TEXT PROVIDED:
····················

The rebellion against Assad began in 2011 as a popular revolution, with mass protests across the country demanding an end to Syria’s brutal dictatorship. The regime responded by shooting people down in the streets, killing 1000 people in the first three months.

The armed rebellion began as an outgrowth of this popular revolt. Local armed groups were joined by thousands of deserters from Assad’s army. But militarisation distorted the struggle. It allowed those with arms to dictate to the popular movement.

Groups linked to the democratic forces were denied any serious arms or assistance by outside powers. It was not in the interests of either the US or Arab dictatorships like Saudi Arabia to support revolutionaries fighting for democracy and popular power. Instead the Saudi Arabia and Qatar particularly supported and built up sectarian Islamist groups.

····················

DATA SECTION:
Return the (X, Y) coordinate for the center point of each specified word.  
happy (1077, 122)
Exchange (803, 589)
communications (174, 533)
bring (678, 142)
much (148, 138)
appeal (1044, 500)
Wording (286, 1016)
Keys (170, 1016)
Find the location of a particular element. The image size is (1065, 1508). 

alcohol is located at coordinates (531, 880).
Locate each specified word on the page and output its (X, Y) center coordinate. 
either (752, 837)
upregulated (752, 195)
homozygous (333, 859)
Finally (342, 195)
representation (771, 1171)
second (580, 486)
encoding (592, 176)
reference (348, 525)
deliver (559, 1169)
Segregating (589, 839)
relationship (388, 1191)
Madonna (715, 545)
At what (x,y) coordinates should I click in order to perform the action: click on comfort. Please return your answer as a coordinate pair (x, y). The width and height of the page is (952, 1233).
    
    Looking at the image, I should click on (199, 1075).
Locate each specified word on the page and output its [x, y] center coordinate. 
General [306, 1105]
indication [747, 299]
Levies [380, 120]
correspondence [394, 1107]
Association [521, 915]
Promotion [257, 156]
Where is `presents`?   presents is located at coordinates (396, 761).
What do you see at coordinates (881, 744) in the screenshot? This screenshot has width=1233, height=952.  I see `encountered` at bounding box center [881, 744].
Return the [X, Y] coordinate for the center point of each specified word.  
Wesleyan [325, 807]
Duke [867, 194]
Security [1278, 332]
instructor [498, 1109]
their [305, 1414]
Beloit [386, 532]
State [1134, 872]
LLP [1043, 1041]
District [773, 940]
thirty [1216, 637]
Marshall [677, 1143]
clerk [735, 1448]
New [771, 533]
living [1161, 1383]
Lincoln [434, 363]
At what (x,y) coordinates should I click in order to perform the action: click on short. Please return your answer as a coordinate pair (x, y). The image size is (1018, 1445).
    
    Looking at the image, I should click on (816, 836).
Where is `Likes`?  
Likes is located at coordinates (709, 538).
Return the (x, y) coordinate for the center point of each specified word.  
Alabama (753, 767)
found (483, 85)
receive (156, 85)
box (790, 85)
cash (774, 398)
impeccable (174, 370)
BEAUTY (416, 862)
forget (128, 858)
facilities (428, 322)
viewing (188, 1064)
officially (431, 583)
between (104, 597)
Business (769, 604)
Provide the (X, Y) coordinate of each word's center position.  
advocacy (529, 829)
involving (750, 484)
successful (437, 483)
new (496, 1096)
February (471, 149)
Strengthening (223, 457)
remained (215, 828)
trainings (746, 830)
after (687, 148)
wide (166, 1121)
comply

····················

WORK TO COMPLETE:
a. Translate this sentence from the passage on the Syrian rebellion into Spanish: "Local armed groups were joined by thousands of deserters from Assad’s army."
b. Pick up the passage on the Syrian rebellion after its final sentence and carry it forward.

ANSWERS FOR THE TASKS:
a. A los grupos armados locales se unieron miles de desertores del ejército de Assad.

b.
Alongside this jihadist groupings including Islamic State and Jabhat Fateh al-Sham emerged as the best armed and most effective fighters among the opposition. Both have captured and killed revolutionary activists, and set up their own systems of justice imposing supposedly Islamic measures, like forcing women from their jobs and to cover their bodies.

The regime also helped to turn the conflict into a sectarian war, releasing jihadists from its prisons and unleashing sectarian militias based on the Alawite Shia minority against Sunni areas.

Syria’s population is 55 per cent Sunni Muslim, but the regime is dominated by the Alawite Muslim minority, and there are other substantial minorities including Christians, Druze and Kurds. Turning the struggle into a sectarian conflict was designed to push minority groups behind the regime.

Support for Assad

As a result, some on the left have argued that a victory for Assad is now a lesser evil to a Syria controlled by Islamic State and other jihadists.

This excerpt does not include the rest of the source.